Heroes don’t exist, after all,
was her first outrageous thought.
From out in the corridor, she shut the bedchamber door so softly, she was sure neither
clandestine lover inside heard the muffled click. Everything in her wanted to lean
on that door and slump down its polished mahogany surface until she was sitting on
the floor. She wanted to brood. To cry. To raise her fist and shout at the universe
that she so obviously didn’t comprehend.
Instead, she threw her shoulders back and had her second thought, this one even more
outrageous:
I’ve wasted the past five years pining after Lord Tumbridge?
The scoundrel earl?
She despised the man.
Despised!
And look at what he was doing now. Ruining something yet again—a wedding, for goodness’
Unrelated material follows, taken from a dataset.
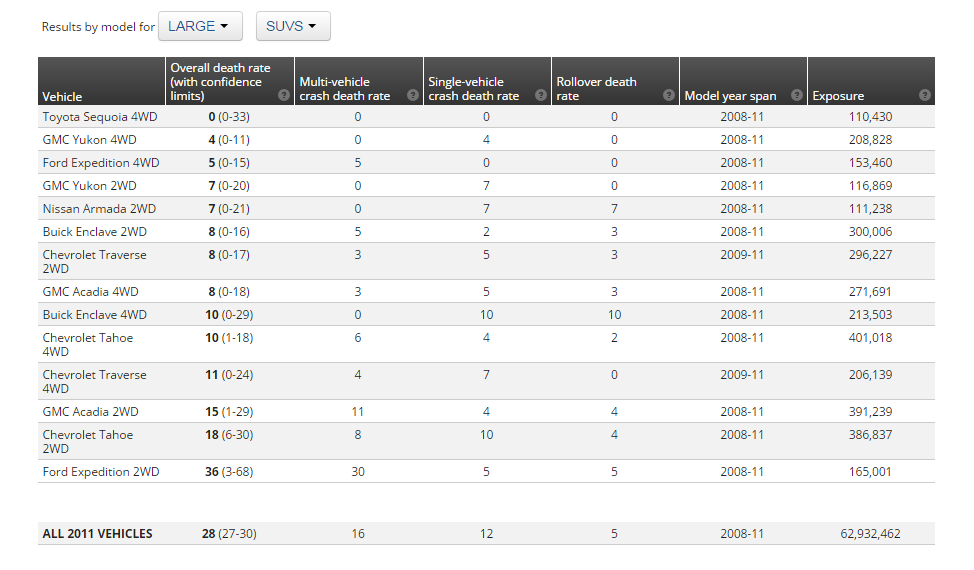Image resolution: width=974 pixels, height=570 pixels.
Task: Open the LARGE size dropdown
Action: coord(199,27)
sake. A wedding that would solve everything she’d worried about for her stepsister
Clare, who’d become as self-important and superior as her father, Lord Pritchard,
and Eleanor’s own mother.
Once you make a decision, don’t be halfhearted about it,
Papa—the late Lord Kersey—had told her long ago when she’d been afraid to cross the
bubbling creek at their country property to meet him on the other side. She’d been
eight, barefooted, nervous, and shy.
Now she remembered that creek when she watched her own hand grasp the doorknob and
throw open the door.
“Stop,”
she ordered the kissing couple in a voice that even she thought carried some heft.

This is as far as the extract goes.